Lucky girl, right? So she takes the leap. She embraces all of the challenges of the new position, works the late hours, volunteers for projects, shows up and asks questions and offers insight. She learns to use her voice in powerful new ways and makes huge strides in overcoming her aversion to conflict. She learns to take the punch, to negotiate, and to hold the line. She discovers that her background has given her a lot of advantages—she understands people and their motivations, she can read the room, she can use story to help people learn and to be persuasive, and she has a lot of emotional intelligence that guides her in difficult conversations. Nonetheless, the learning curve is steep, but she loves to learn and grow. And so, long story short, she thrives.

But that thriving triggers some fear, and it isn’t long until she hears an old familiar nagging voice. “What now?” her inner critic sneers. "This position ends after six years. You don’t want to go back, but you are ill-prepared to go forward. Your options are limited, and the competition will be steep. You had better get ready. You need to figure out the destination so that you can plot your course. And you need to do it now.”

So the woman declares that the 2019-2020 academic year will be the Year of Discernment (trademark Brooke Kiener Coaching). She hires a career coach.

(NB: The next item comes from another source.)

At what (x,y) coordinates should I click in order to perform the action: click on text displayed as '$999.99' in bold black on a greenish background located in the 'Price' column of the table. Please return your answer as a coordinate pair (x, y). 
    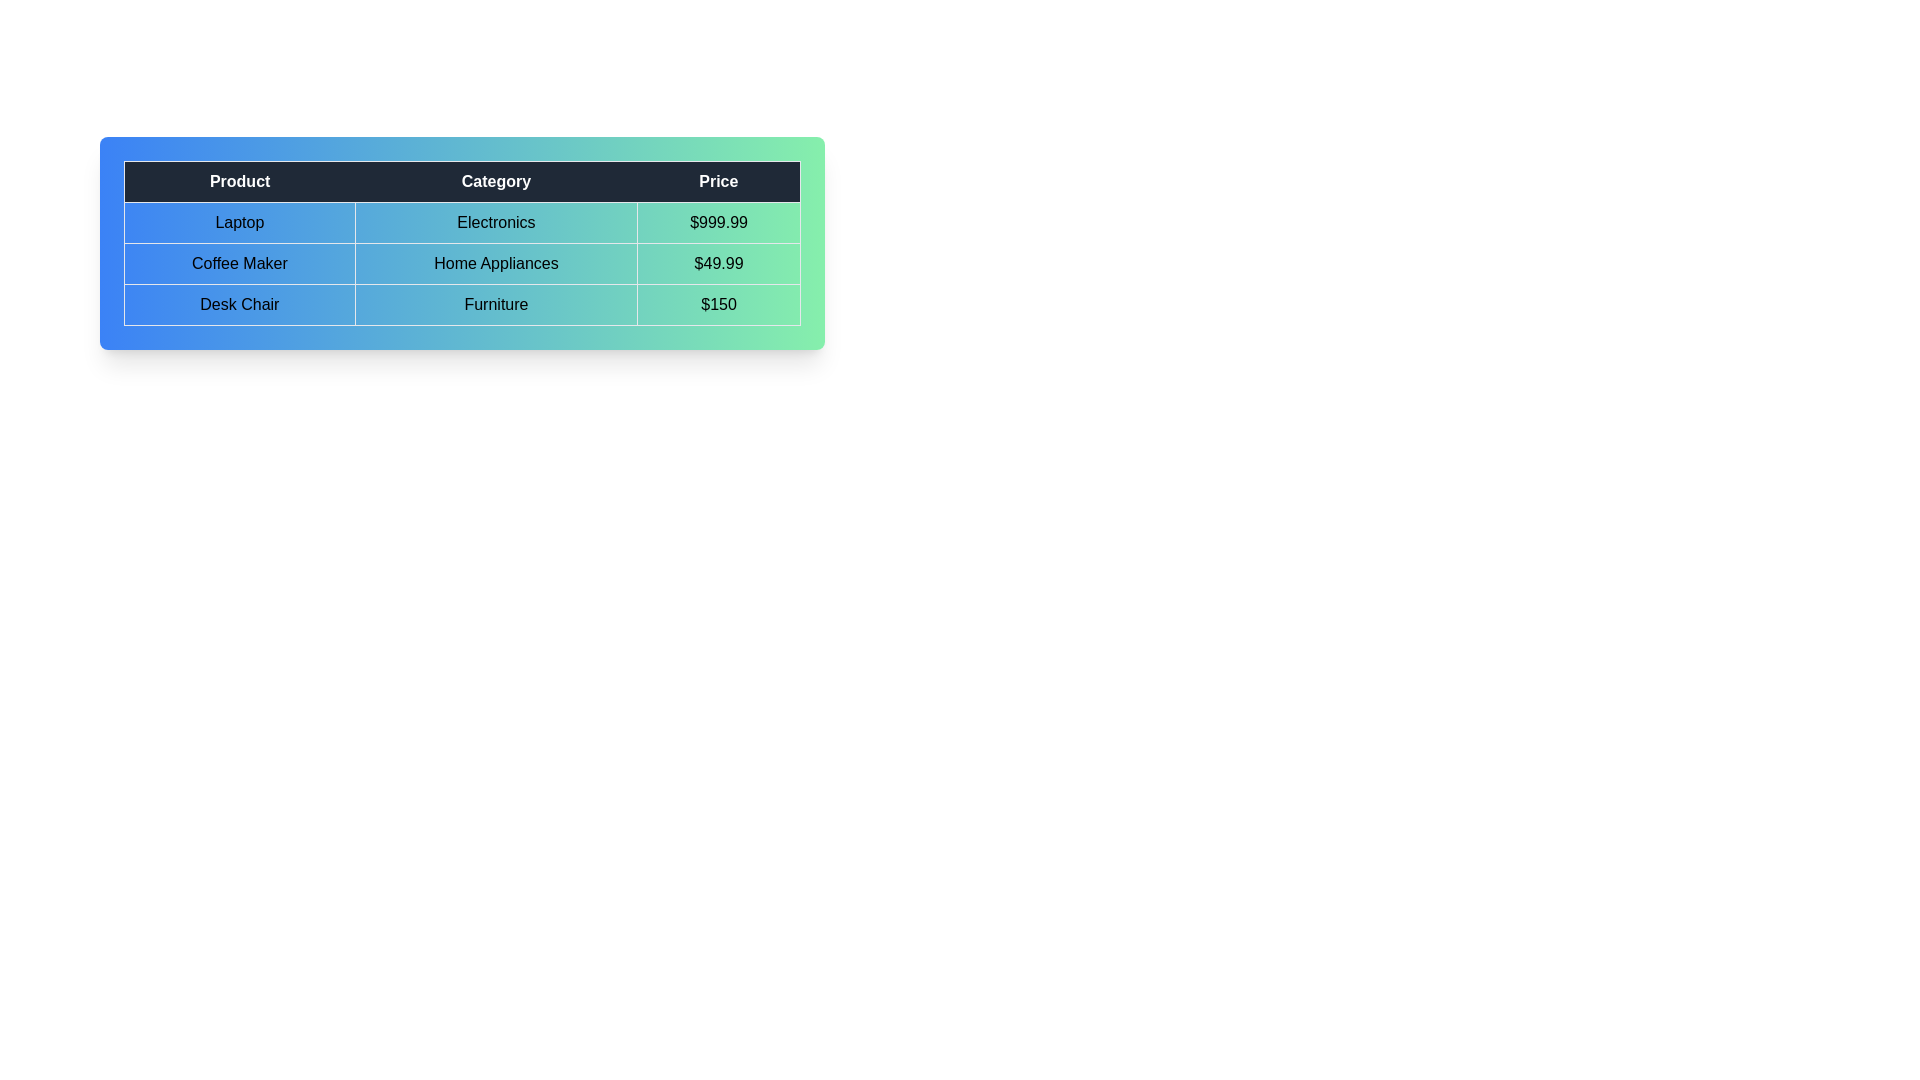
    Looking at the image, I should click on (719, 223).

She is accepted to a senior leadership academy. She buys a bunch of books. She signs up for online courses. Nine months go by, and she is doggedly pursuing what she thinks will be a successful path toward climbing the higher ed ladder. She has her sights set on the top because she loves this industry and her mentors affirm her ambitions. There’s a less familiar voice that tries to raise some “thriving red flags”, but she confuses those signals with the voice of self-doubt and reassures herself that she can work hard enough to be successful at the top and that she doesn’t need to be afraid. She conflates success with fulfillment.

And then, the entire world comes to a screeching halt, and almost overnight, everything looks and feels different. And while life around the globe is saturated with anxiety, and grief, and fear, and loneliness, there is also an opening. There is quiet. There is space that can’t be filled with activity. And it is in this space that the woman finds a guide who transforms everything about her life. She finds coaching. Not, “a coach,” but “coaching” as a way of thinking, a way of being, and a way of serving. Coaching taught the woman how to dig beneath the surface of her emotions and behaviors to see the limiting beliefs that wriggled like worms in the dark beneath a large rock. Coaching taught her to lift up that rock, have the courage to face what was underneath, and trust herself to manage what she found there.

Her Year of Discernment comes to an end with little fanfare. There is no clear solution to the question of “what’s next”, but there is so much clarity about who she is, what she values, what her strengths are, and the kind of impact that she wants to have in the world, that she kind of forgets to fret about “what’s next.” She feels like she has an inner compass that she can trust to point her in the right direction, no matter what. She knows now that fulfillment is not in the job, the career, or the destination. Fulfillment is available every moment of every day, and it’s not as hard to find as she once thought it was.

And so, the woman does what she has always done. She decides she wants to teach others what she has learned.  She completes a coach training program and she turns her journey into a curriculum. She builds a bunch of programs and invites everyone she knows. She has no idea how to run a business, how to market, how to build a website. But she has a blast figuring it all out. And the experience of seeing others tune their inner compasses so they can navigate life while finding everyday fulfillment is so immensely satisfying that she finds herself writing her story in the third person, just to get the word out about her course, Wandering and Wayfinding, one more time, before registration closes next Monday (March1).

And that, dear reader, is why I side-hustle.